Each student (or a group of students) prepares a 15-20 min presentation to show his/her/their essential findings related to the selected manufacturing process. The micro-lectures focus on the important features and applications of the selected manufacturing process. Video segments and simulations can be used to enrich students’ understanding of that manufacturing process. In addition to the instructor’s evaluation, peer evaluations are used to evaluate micro-lectures. Participation in peer evaluations and discussions is necessary for the final assessment of the micro-lectures. It is expected that the micro-lectures demonstrate essential aspects of the manufacturing process as an added value to the information in the lecture notes. The students are urged to start working on their designated topics when the related chapter is started, as listed in the lecture notes. The micro-lectures weight 15% of the final grade. (75% for the presentation and material quality, 25% for peer evaluation). MLs improve student’s self-learning skills while helping the students achieve the lifelong learning goal. In addition, this learning approach allows more time to focus on problem-based assignments and mini-projects during class time. The students’ micro- lecture topics addressed in this study are listed in Table 1 .

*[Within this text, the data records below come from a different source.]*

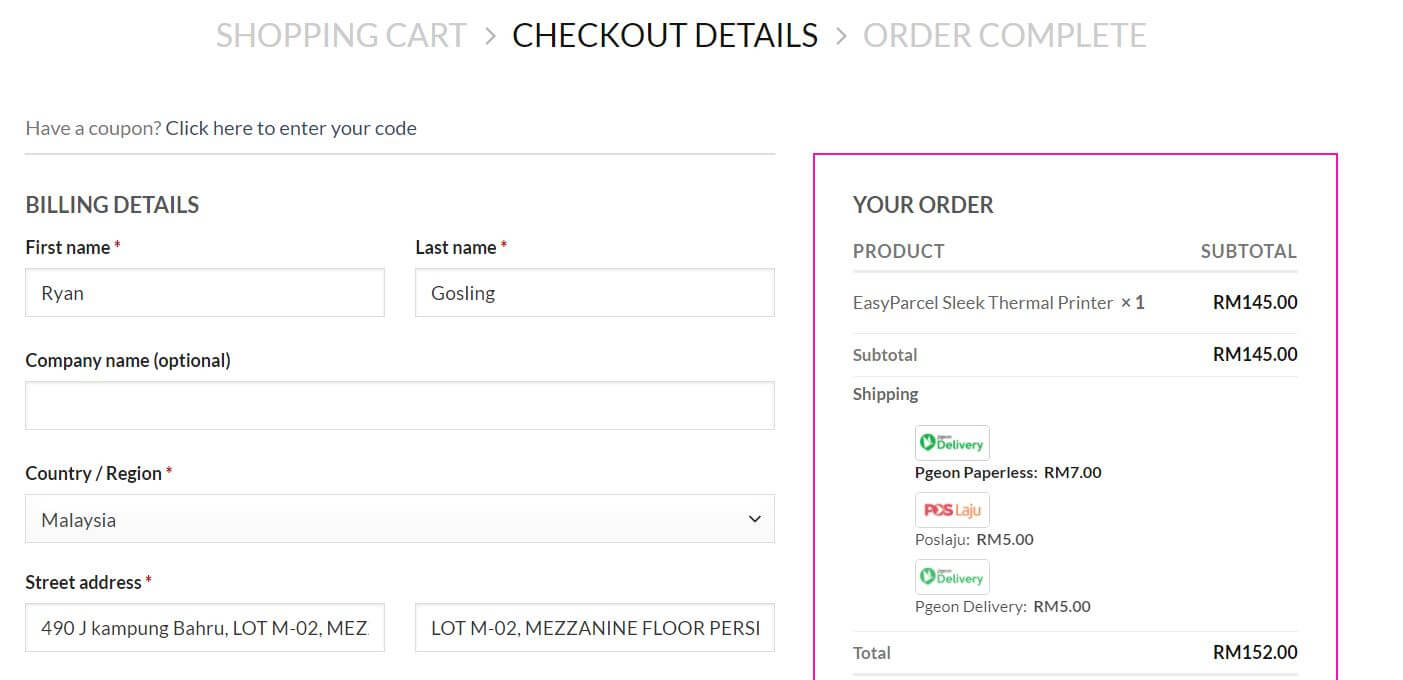Click the Order Complete breadcrumb step

[1004, 35]
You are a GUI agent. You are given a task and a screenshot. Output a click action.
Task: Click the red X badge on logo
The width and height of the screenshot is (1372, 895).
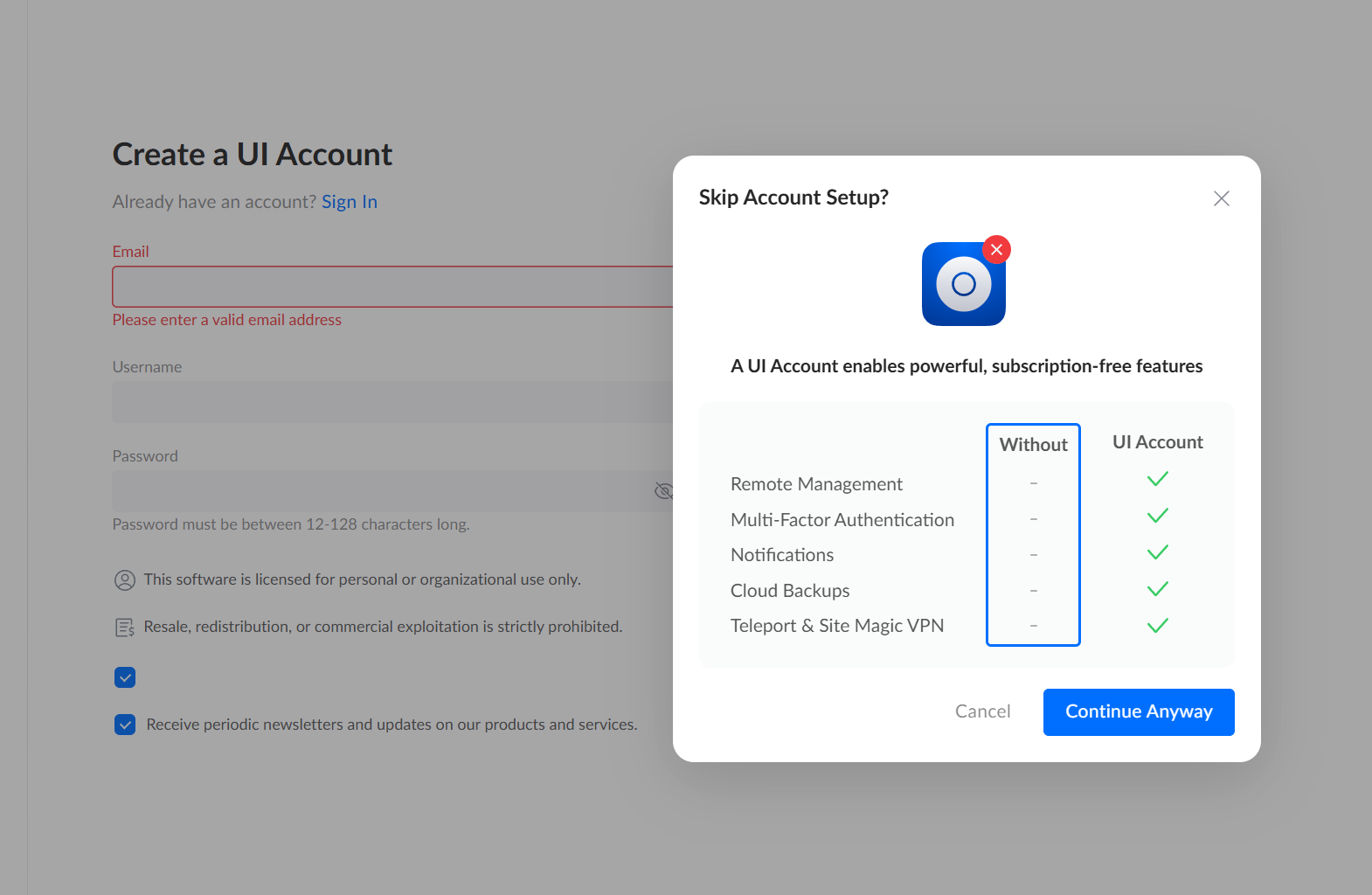click(996, 250)
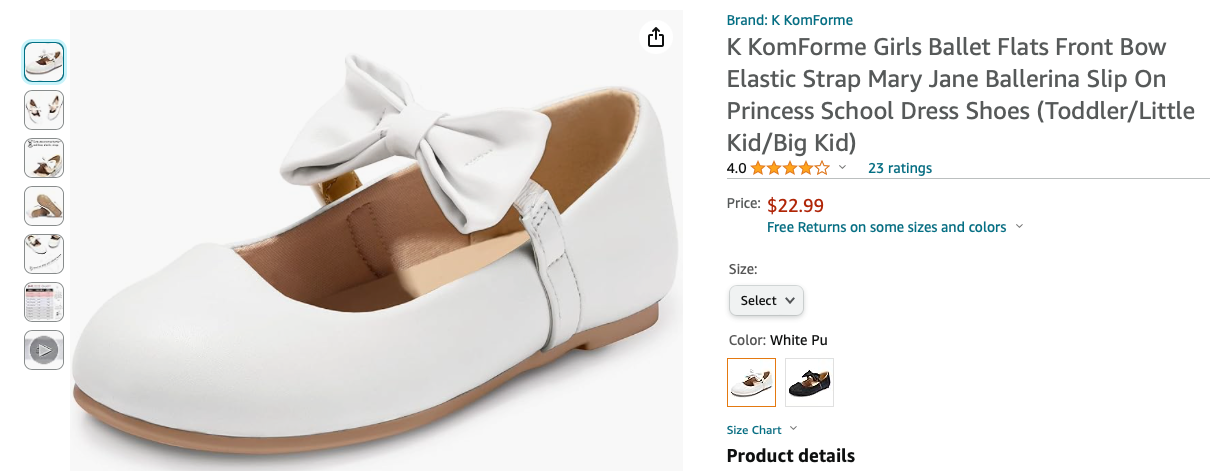Open the size chart table thumbnail

click(44, 301)
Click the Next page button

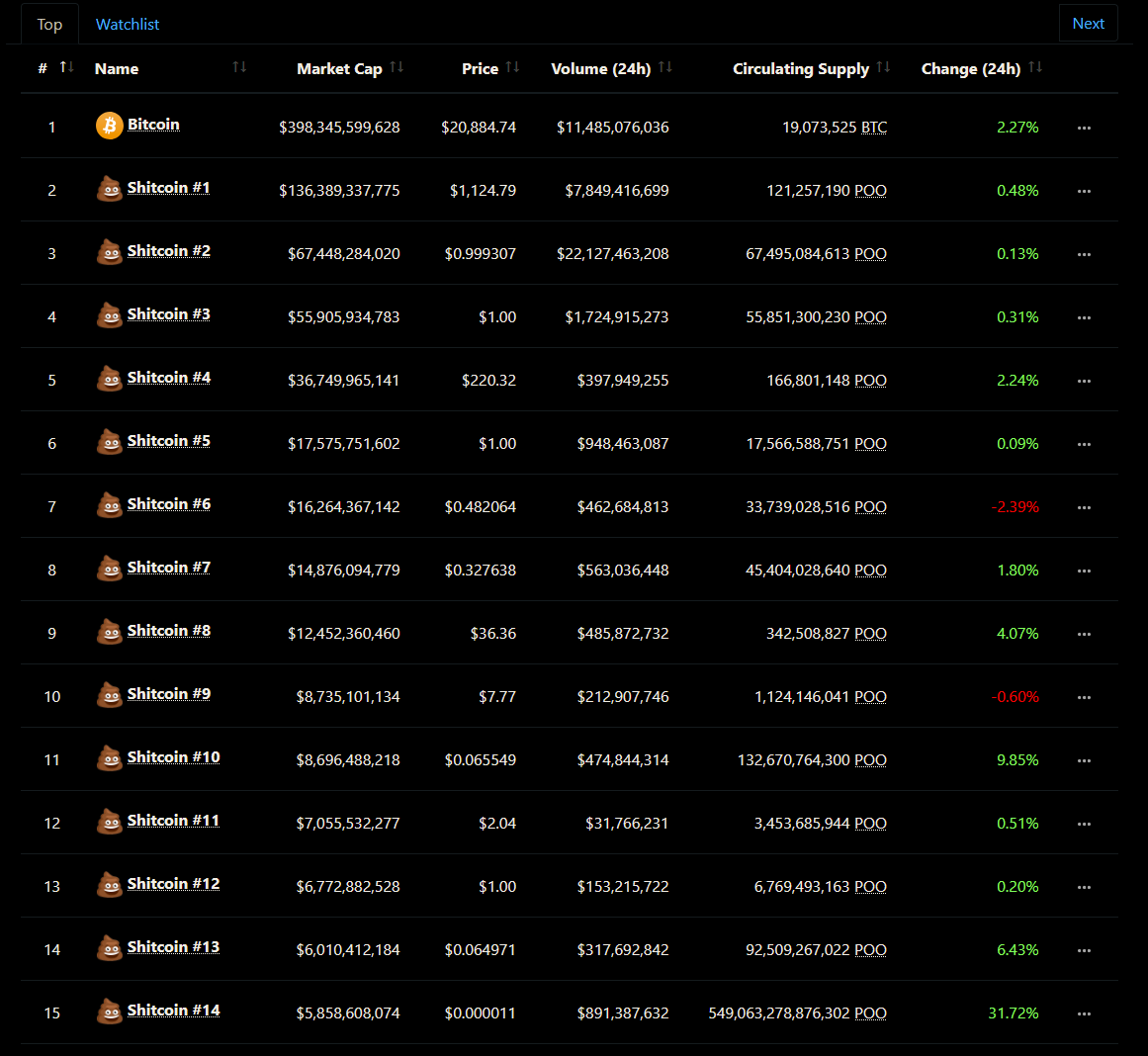[1088, 23]
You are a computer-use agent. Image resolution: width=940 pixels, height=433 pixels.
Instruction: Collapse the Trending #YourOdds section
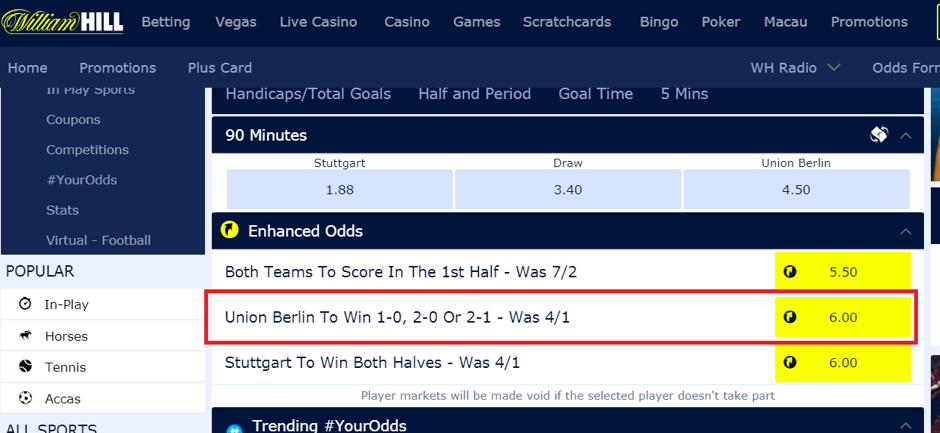[x=906, y=425]
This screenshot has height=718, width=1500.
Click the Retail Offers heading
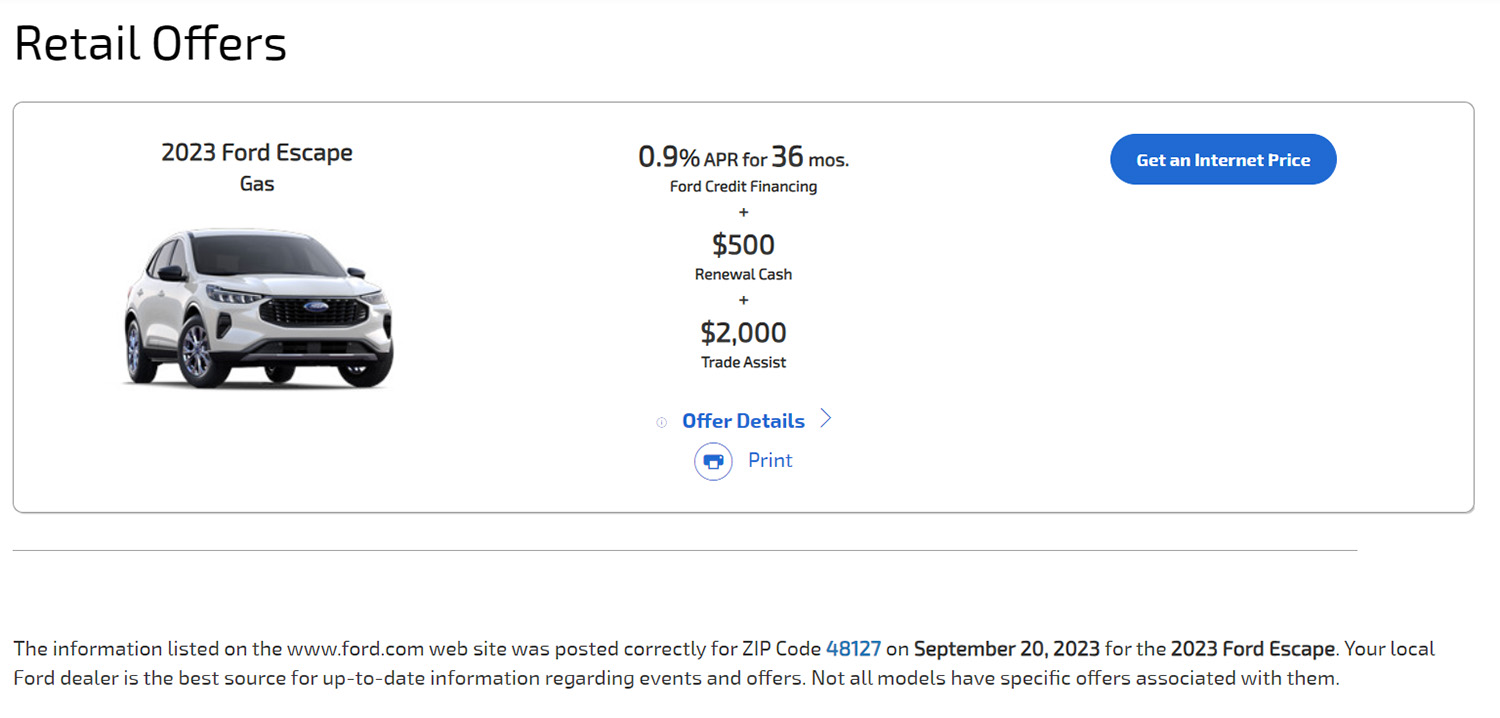point(150,43)
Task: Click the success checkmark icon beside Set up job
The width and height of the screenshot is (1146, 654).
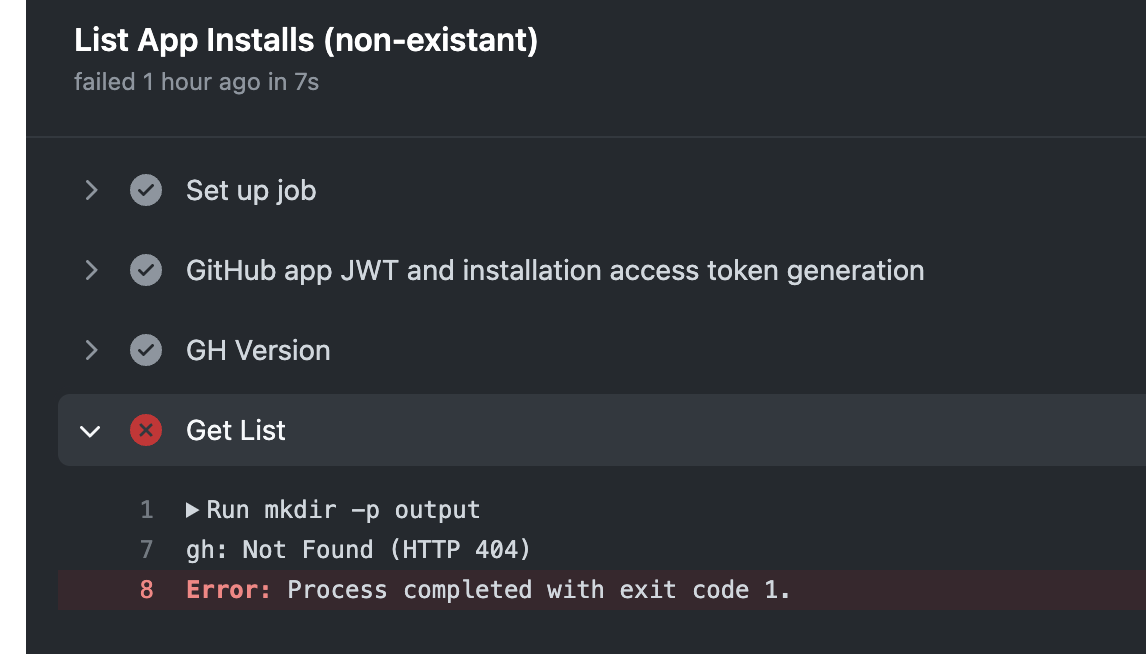Action: 146,190
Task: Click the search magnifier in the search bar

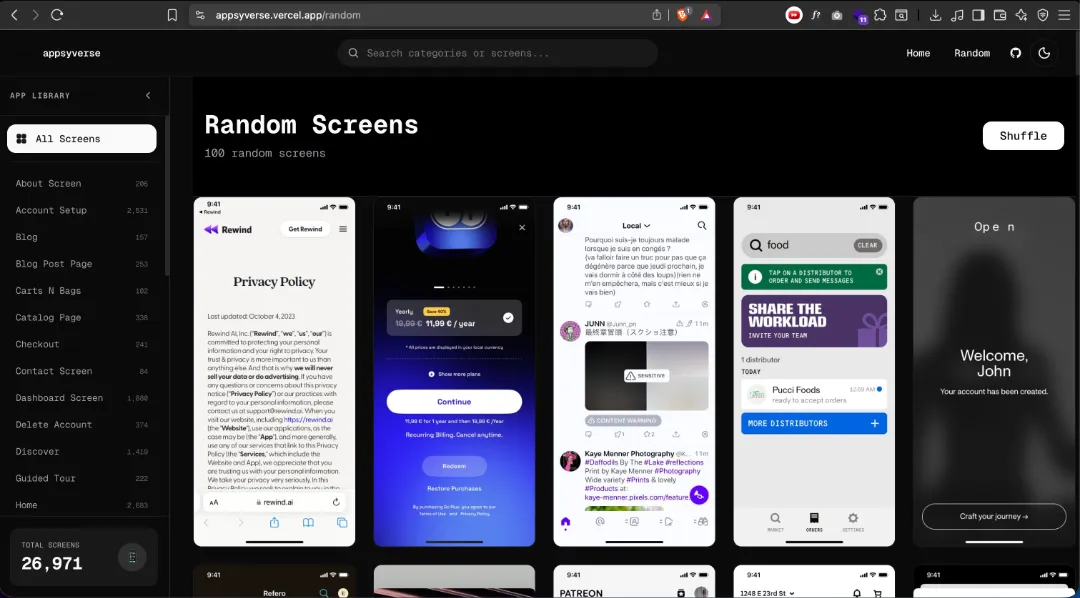Action: 351,52
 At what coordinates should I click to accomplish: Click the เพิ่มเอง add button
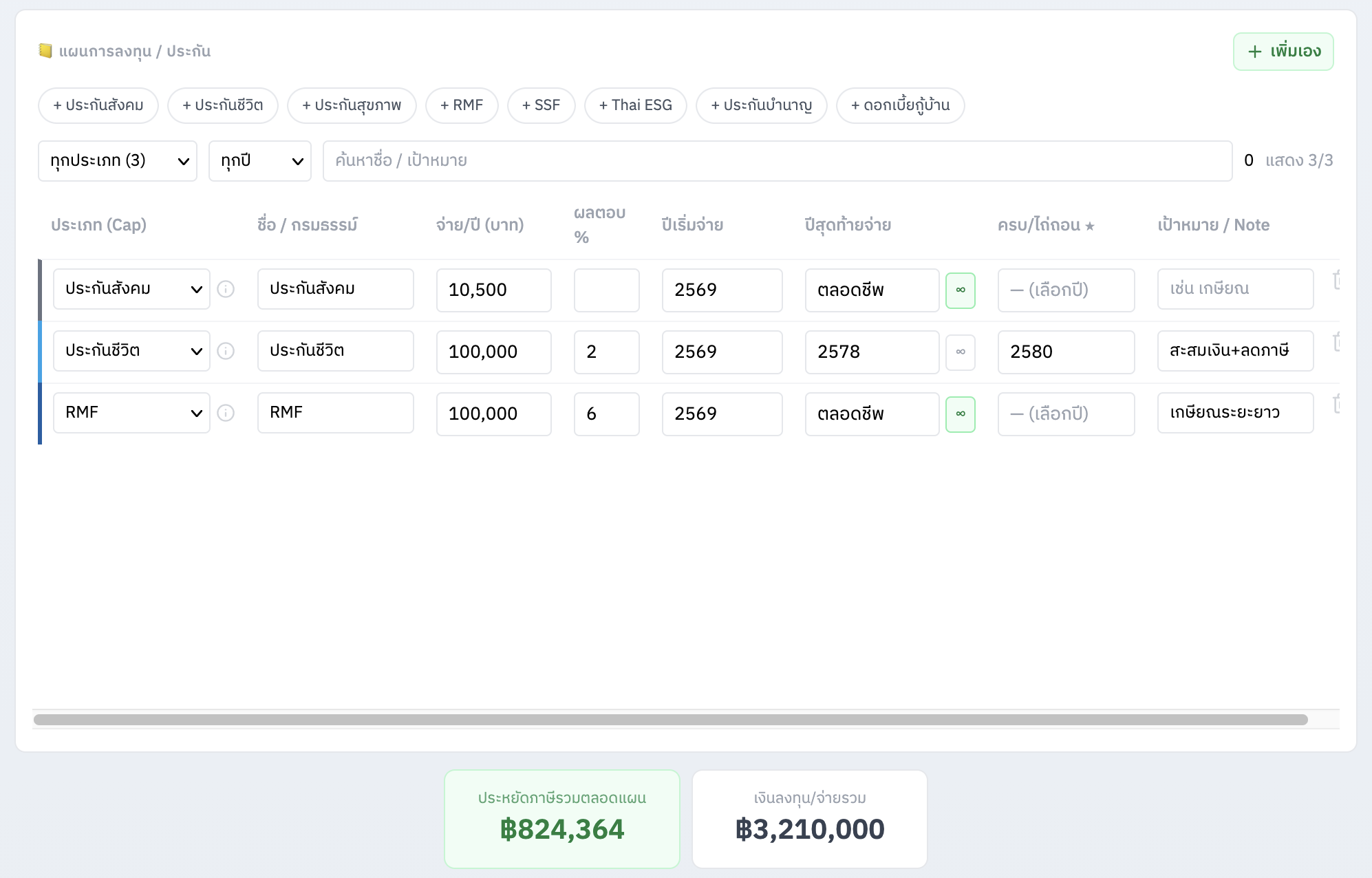click(x=1283, y=52)
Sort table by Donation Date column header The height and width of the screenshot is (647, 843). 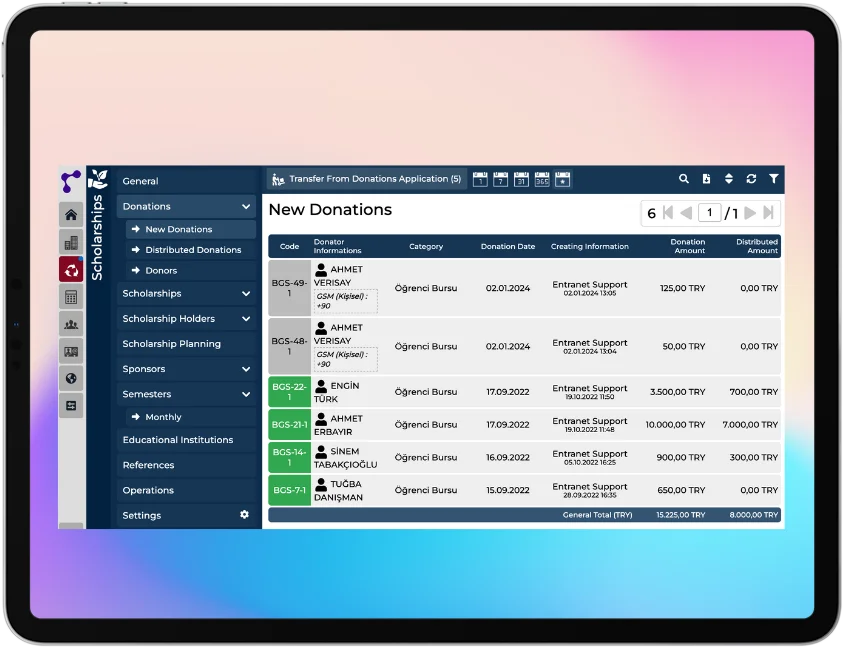[507, 246]
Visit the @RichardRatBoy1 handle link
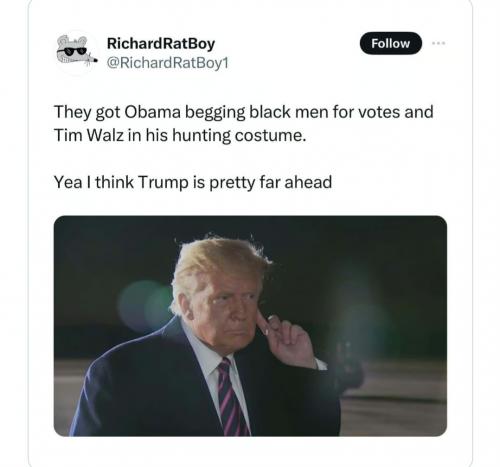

Table 1: Micro-lectures topics

#	Topic	#	Topic
1	Selective assembly	12	Chemical machining
2	Sand casting process	13	Mechanical energy processes
3	Centrifugal casting process	14	Electrochemical machining
4	Vertical casting process	15	Welding
5	Investment casting process	16	Fusion welding
6	Refractory casting process	17	Milling
7	Die casting process	18	Physical vapor deposition
8	Drilling	19	Sheet metalworking
9	Turning and boring	20	Solid-state welding
10	Plating	21	Grinding, honing, lapping
11	Bulk deformation processes	22	Superfinishing polishing, buffing

Results And Discussion

The assessment of the listed outcomes for the new teaching approach is measured directly using the students’ evaluation survey (class participation and critical thinking) and students’ motivation in students’ micro-lectures and projects. The direct evaluation result from class assignments is used to measure a knowledge increase related to the selected course topic. The academic feedback from other faculty members about course implementation strategy and the learning outcomes according to the ABET accreditation criteria is considered in this study as well.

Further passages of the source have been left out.